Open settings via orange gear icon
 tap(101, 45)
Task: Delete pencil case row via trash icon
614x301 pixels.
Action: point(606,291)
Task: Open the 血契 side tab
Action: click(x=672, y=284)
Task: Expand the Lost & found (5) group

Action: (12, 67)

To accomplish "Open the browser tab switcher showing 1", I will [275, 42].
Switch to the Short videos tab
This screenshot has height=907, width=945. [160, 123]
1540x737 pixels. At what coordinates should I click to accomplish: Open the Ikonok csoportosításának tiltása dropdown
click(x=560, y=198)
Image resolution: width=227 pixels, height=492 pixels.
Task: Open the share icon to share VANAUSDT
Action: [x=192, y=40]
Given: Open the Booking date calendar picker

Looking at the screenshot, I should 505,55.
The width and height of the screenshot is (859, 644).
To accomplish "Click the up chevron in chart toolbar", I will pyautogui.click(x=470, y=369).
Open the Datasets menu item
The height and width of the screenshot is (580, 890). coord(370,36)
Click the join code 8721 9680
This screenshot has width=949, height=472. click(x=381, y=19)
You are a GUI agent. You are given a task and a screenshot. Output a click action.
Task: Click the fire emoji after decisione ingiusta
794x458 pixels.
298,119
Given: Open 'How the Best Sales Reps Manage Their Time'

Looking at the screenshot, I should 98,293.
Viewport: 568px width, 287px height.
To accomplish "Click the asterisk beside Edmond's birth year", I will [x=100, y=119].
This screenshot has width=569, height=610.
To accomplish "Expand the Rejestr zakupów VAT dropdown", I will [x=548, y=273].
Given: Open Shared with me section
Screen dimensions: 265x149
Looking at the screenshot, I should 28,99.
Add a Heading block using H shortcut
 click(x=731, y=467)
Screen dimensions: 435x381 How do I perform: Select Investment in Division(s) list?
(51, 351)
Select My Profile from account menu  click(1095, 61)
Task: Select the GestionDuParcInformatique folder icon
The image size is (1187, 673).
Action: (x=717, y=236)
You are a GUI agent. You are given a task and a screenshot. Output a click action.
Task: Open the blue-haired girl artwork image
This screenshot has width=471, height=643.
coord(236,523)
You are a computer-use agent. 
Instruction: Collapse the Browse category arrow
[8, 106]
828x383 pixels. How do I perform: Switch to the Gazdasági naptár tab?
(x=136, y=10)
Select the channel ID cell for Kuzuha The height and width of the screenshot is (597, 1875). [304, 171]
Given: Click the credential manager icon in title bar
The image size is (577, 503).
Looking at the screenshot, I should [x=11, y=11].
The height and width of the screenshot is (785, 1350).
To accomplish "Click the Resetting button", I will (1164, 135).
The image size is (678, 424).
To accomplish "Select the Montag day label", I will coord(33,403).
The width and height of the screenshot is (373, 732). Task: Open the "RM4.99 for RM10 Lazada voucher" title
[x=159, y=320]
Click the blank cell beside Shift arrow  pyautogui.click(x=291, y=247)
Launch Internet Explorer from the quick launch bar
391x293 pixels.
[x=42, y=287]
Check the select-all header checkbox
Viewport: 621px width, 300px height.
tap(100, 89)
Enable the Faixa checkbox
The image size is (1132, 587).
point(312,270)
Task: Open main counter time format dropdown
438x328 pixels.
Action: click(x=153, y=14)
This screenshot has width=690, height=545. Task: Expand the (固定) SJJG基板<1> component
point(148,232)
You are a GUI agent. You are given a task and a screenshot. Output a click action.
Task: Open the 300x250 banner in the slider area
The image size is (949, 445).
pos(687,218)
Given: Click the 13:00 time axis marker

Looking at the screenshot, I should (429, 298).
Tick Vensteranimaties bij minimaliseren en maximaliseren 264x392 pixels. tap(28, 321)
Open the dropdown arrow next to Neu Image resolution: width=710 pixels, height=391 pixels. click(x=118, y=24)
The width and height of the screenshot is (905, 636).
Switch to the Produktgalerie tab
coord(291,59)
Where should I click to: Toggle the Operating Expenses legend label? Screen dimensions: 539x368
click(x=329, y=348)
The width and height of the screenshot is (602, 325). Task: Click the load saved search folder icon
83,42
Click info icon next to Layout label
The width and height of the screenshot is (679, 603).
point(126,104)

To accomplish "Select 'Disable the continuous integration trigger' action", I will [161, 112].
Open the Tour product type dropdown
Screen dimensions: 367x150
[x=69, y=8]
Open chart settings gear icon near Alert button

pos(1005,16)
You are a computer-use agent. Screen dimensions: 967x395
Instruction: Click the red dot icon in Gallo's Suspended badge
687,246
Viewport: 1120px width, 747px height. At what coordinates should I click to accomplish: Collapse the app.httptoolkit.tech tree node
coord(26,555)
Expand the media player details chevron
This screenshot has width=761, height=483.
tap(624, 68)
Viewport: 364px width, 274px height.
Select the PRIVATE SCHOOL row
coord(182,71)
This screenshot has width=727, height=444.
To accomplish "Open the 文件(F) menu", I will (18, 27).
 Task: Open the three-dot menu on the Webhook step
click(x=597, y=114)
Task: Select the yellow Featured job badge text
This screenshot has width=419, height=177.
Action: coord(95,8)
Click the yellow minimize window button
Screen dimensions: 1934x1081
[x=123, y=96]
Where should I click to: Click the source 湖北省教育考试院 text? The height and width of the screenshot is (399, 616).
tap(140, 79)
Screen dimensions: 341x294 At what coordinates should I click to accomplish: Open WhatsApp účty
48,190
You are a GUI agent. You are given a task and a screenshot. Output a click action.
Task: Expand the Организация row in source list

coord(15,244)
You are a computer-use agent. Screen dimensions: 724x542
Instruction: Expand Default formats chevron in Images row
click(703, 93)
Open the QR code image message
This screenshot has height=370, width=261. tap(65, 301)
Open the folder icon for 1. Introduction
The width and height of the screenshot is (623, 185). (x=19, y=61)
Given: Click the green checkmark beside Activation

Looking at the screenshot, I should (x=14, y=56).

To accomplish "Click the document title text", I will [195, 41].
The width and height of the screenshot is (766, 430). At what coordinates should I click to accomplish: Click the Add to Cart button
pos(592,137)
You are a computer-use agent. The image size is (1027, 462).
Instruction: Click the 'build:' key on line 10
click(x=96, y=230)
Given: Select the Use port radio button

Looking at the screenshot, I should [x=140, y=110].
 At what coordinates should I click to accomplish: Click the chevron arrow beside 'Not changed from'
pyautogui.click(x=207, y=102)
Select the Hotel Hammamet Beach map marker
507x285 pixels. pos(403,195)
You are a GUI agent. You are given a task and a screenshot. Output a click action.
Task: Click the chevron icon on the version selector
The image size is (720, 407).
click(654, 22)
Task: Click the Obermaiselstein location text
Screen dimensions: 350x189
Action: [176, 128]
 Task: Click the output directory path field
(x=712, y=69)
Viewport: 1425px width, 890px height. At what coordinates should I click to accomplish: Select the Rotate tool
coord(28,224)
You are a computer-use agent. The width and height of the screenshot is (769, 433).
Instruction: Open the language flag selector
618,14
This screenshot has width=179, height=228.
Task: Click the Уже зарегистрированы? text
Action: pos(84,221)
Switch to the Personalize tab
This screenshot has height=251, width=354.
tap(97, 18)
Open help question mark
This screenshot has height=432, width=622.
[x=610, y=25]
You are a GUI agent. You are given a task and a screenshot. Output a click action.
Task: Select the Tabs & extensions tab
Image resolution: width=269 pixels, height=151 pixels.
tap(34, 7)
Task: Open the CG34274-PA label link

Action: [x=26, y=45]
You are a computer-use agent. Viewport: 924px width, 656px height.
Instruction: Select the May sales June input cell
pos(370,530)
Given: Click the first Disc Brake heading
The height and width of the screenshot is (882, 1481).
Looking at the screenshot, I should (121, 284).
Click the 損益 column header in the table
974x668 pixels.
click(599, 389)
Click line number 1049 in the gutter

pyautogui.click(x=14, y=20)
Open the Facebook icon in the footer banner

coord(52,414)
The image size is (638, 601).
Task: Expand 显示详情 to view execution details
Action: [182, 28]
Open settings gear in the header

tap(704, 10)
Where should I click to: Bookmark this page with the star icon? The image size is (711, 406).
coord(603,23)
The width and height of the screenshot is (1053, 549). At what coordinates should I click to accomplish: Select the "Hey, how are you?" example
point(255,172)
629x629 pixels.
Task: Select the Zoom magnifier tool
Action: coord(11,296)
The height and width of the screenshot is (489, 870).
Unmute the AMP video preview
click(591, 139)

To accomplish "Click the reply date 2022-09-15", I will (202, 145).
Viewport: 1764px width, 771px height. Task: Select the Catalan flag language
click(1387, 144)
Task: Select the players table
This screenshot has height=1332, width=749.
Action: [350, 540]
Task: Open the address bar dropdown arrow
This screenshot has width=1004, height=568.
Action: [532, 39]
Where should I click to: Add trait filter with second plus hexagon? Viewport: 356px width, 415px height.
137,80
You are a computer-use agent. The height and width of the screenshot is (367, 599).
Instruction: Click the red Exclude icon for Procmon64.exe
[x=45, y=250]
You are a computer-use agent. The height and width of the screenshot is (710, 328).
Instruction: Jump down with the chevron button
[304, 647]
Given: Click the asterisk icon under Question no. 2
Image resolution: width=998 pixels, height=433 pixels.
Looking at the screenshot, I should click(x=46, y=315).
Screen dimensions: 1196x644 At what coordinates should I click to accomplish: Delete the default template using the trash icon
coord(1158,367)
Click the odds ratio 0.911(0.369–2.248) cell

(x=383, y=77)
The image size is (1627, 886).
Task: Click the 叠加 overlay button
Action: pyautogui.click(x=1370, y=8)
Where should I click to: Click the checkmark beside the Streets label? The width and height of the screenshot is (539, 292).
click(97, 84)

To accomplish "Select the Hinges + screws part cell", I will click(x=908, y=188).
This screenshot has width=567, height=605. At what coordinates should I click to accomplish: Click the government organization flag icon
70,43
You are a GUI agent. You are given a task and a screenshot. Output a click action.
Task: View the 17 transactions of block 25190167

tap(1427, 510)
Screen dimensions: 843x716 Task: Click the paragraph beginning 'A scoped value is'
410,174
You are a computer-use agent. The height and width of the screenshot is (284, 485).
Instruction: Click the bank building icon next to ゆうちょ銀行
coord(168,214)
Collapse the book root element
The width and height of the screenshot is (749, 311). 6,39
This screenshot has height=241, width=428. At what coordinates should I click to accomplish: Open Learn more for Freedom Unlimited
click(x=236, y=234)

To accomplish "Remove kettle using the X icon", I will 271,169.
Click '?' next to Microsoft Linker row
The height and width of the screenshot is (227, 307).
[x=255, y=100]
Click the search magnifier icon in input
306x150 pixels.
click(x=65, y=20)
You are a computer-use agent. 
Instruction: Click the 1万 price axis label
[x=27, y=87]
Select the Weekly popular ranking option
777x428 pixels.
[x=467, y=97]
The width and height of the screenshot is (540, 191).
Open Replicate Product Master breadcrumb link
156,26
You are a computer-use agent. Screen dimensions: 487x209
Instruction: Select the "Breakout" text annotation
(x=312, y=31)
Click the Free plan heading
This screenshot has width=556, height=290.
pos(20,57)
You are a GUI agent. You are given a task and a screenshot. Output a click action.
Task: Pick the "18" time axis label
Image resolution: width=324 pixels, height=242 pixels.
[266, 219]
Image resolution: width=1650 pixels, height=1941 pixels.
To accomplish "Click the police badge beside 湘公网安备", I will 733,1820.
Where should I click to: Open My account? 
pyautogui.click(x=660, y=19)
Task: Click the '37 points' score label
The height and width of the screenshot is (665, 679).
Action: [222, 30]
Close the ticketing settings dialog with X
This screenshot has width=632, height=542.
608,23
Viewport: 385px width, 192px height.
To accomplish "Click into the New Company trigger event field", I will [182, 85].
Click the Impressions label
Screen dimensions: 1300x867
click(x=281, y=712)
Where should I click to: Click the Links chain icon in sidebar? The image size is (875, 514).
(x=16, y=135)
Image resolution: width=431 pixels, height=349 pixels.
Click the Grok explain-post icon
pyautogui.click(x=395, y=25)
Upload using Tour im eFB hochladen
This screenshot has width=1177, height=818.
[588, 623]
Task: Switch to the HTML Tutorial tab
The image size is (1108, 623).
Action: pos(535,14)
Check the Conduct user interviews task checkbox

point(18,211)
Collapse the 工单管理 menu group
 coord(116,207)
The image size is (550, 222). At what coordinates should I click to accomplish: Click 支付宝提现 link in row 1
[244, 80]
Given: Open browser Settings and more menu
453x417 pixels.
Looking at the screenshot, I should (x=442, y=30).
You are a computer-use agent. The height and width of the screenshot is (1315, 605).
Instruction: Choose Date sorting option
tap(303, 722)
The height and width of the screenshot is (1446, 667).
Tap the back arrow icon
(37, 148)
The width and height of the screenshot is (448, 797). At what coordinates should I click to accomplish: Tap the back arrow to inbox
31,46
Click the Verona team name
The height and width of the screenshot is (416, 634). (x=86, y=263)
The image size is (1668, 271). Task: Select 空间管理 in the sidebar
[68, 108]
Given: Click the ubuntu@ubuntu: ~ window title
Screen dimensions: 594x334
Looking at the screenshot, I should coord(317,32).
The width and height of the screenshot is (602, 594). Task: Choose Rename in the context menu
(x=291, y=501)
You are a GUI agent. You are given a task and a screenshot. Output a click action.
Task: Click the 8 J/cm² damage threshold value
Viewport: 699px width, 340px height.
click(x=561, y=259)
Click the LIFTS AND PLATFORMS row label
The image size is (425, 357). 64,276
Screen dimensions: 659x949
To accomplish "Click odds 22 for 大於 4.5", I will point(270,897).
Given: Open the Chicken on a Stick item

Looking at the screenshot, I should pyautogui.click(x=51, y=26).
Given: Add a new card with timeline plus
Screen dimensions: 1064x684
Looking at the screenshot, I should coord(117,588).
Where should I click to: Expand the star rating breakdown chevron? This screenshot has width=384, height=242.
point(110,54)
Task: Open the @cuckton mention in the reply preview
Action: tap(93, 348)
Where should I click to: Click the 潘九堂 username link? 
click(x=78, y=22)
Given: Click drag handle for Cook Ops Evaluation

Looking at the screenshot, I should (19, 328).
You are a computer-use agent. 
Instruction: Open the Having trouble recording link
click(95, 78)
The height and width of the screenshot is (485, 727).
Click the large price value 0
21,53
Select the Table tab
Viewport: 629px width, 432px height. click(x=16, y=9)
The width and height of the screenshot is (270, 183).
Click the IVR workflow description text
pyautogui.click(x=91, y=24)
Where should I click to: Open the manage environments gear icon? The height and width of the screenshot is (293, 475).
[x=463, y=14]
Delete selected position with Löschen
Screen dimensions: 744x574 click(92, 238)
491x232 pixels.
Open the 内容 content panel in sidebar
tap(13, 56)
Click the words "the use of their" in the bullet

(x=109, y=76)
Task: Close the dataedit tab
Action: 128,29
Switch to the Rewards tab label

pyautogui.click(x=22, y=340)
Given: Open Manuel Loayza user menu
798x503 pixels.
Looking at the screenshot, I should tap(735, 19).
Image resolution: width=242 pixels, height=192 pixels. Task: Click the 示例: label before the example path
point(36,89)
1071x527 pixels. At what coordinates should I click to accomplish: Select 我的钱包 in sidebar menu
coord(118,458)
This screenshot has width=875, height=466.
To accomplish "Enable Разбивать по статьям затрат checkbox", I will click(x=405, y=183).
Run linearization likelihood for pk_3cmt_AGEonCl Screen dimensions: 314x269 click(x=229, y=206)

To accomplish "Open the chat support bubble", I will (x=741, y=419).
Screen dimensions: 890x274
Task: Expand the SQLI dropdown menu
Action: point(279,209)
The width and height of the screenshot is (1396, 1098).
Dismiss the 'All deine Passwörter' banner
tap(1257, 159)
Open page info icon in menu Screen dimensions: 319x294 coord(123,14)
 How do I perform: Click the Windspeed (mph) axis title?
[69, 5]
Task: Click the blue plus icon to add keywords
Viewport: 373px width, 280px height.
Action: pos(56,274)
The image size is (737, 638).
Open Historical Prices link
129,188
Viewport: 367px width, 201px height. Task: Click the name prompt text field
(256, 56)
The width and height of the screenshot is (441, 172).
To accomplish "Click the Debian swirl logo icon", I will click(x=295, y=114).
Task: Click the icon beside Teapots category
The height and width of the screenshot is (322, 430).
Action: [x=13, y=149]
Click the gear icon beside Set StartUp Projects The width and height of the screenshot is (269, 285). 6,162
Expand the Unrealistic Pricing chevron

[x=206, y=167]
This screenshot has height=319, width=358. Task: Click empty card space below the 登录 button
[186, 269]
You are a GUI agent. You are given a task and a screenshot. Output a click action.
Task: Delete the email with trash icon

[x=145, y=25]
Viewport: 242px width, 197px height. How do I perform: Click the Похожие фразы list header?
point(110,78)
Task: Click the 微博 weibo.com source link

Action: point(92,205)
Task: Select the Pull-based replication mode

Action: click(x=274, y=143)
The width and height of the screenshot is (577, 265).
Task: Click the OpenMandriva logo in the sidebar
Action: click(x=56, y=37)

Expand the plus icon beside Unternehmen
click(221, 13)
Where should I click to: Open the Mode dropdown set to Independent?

== Activity ==
Number of lines holding "asterisk" in the listing above: work it out and give that number alone.

== Solution to this problem ==
2